> **What is expected**
What is needed is an exact printout of all the data.

____

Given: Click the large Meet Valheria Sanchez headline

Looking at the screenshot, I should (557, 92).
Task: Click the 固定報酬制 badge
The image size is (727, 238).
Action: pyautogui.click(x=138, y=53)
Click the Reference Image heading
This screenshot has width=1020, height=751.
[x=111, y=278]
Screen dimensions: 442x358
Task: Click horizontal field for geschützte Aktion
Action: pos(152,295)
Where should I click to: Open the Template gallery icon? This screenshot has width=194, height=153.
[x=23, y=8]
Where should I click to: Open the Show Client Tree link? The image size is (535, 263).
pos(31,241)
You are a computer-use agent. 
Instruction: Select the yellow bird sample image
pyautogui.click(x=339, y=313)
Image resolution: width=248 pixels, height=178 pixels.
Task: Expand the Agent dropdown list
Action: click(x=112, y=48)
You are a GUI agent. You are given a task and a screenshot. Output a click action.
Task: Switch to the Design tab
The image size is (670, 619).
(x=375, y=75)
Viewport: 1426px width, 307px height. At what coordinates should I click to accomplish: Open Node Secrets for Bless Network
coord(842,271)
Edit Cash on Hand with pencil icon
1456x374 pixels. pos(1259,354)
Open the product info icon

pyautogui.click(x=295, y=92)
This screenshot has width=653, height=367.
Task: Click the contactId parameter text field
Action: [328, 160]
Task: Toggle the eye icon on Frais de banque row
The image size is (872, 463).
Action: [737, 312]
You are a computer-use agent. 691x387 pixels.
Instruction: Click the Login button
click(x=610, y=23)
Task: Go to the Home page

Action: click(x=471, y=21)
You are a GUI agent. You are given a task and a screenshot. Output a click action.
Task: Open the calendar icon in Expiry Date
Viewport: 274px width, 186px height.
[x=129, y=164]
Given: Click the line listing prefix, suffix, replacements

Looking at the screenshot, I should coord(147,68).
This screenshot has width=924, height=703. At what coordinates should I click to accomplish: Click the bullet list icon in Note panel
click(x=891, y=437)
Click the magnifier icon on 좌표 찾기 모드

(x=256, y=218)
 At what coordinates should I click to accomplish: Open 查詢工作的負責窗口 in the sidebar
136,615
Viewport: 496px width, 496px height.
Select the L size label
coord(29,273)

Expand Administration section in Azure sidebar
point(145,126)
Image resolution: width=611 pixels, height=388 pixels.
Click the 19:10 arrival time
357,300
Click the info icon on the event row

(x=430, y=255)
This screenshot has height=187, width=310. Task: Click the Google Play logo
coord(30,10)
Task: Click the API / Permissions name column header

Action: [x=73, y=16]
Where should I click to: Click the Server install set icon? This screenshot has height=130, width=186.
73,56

____

> **Task solution**
Given: Click the large Meet Valheria Sanchez headline

Looking at the screenshot, I should (557, 92).
Task: Click the 固定報酬制 badge
The image size is (727, 238).
Action: pyautogui.click(x=138, y=53)
Click the Reference Image heading
This screenshot has width=1020, height=751.
[x=111, y=278]
Screen dimensions: 442x358
Task: Click horizontal field for geschützte Aktion
Action: pos(152,295)
Where should I click to: Open the Template gallery icon? This screenshot has width=194, height=153.
[x=23, y=8]
Where should I click to: Open the Show Client Tree link? The image size is (535, 263).
pos(31,241)
You are a computer-use agent. 
Instruction: Select the yellow bird sample image
pyautogui.click(x=339, y=313)
Image resolution: width=248 pixels, height=178 pixels.
Task: Expand the Agent dropdown list
Action: click(x=112, y=48)
You are a GUI agent. You are given a task and a screenshot. Output a click action.
Task: Switch to the Design tab
The image size is (670, 619).
(x=375, y=75)
Viewport: 1426px width, 307px height. At what coordinates should I click to accomplish: Open Node Secrets for Bless Network
coord(842,271)
Edit Cash on Hand with pencil icon
1456x374 pixels. pos(1259,354)
Open the product info icon

pyautogui.click(x=295, y=92)
This screenshot has width=653, height=367.
Task: Click the contactId parameter text field
Action: [328, 160]
Task: Toggle the eye icon on Frais de banque row
The image size is (872, 463).
Action: [737, 312]
You are a computer-use agent. 691x387 pixels.
Instruction: Click the Login button
click(x=610, y=23)
Task: Go to the Home page

Action: click(x=471, y=21)
You are a GUI agent. You are given a task and a screenshot. Output a click action.
Task: Open the calendar icon in Expiry Date
Viewport: 274px width, 186px height.
[x=129, y=164]
Given: Click the line listing prefix, suffix, replacements

Looking at the screenshot, I should coord(147,68).
This screenshot has width=924, height=703. At what coordinates should I click to accomplish: Click the bullet list icon in Note panel
click(x=891, y=437)
Click the magnifier icon on 좌표 찾기 모드

(x=256, y=218)
 At what coordinates should I click to accomplish: Open 查詢工作的負責窗口 in the sidebar
136,615
Viewport: 496px width, 496px height.
Select the L size label
coord(29,273)

Expand Administration section in Azure sidebar
point(145,126)
Image resolution: width=611 pixels, height=388 pixels.
Click the 19:10 arrival time
357,300
Click the info icon on the event row

(x=430, y=255)
This screenshot has height=187, width=310. Task: Click the Google Play logo
coord(30,10)
Task: Click the API / Permissions name column header

Action: [x=73, y=16]
Where should I click to: Click the Server install set icon? This screenshot has height=130, width=186.
73,56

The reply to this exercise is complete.